## [TASK ITEM]
Every line of the records below from the line with "Click the Saudi Arabia green flag icon" up to and including the line with "Task: Click the 搜索 button" must be reproduced exactly, and no line outside that range.

(Stored items)
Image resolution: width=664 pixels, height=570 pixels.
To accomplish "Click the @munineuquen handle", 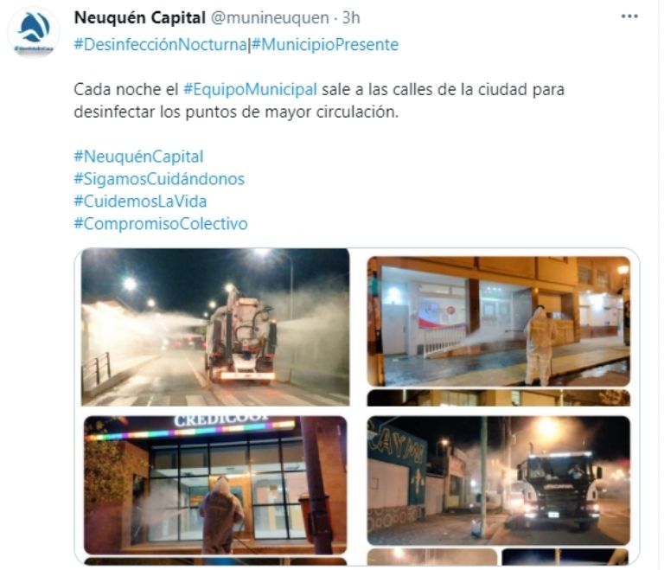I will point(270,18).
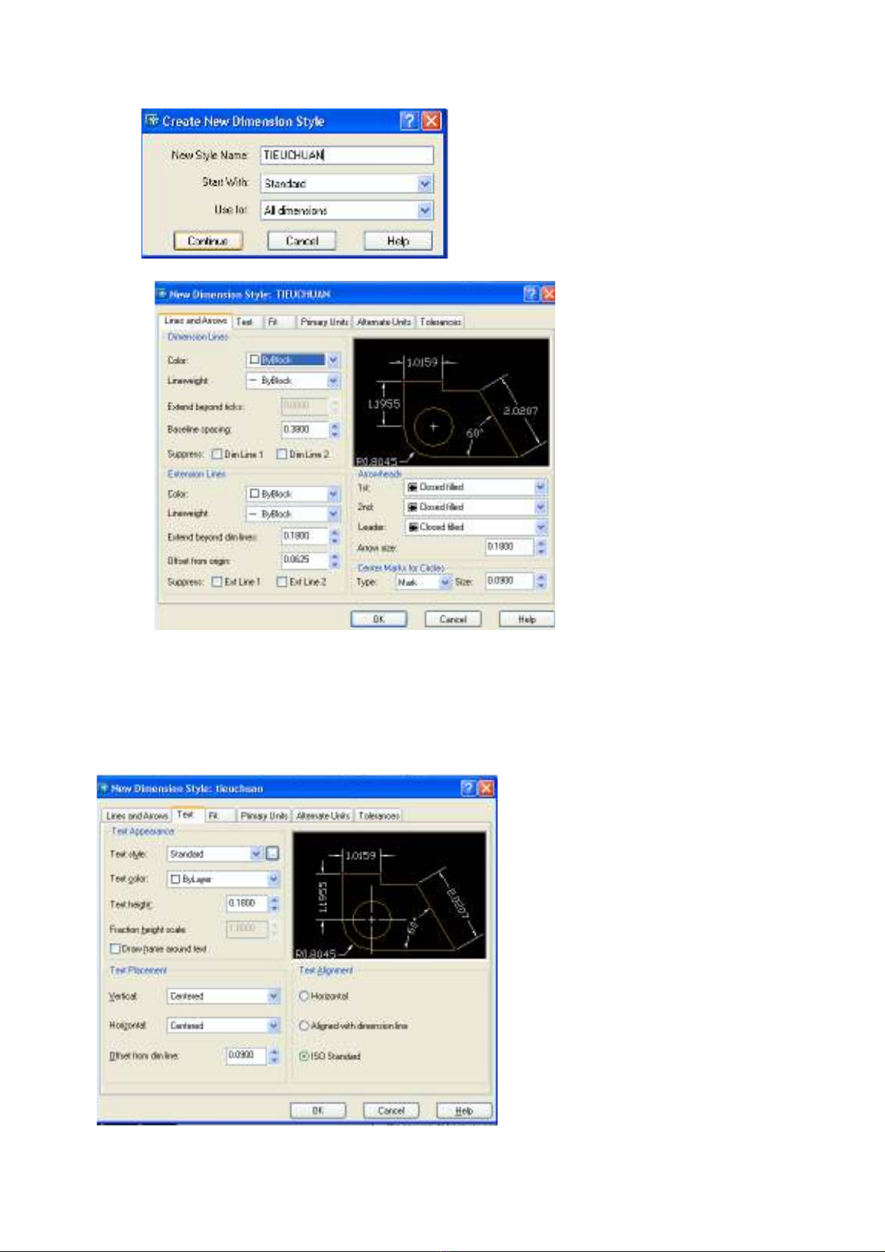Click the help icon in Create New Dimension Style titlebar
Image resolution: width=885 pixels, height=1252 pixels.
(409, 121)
* * *
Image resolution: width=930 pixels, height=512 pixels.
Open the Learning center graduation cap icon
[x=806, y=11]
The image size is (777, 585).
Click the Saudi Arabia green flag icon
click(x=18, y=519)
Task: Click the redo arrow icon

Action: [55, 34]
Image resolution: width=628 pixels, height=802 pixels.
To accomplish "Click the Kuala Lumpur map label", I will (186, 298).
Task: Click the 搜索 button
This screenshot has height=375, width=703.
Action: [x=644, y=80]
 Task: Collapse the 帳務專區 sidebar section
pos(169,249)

## [ANSWER SECTION]
Click the Saudi Arabia green flag icon
click(x=18, y=519)
Task: Click the redo arrow icon

Action: [55, 34]
Image resolution: width=628 pixels, height=802 pixels.
To accomplish "Click the Kuala Lumpur map label", I will (186, 298).
Task: Click the 搜索 button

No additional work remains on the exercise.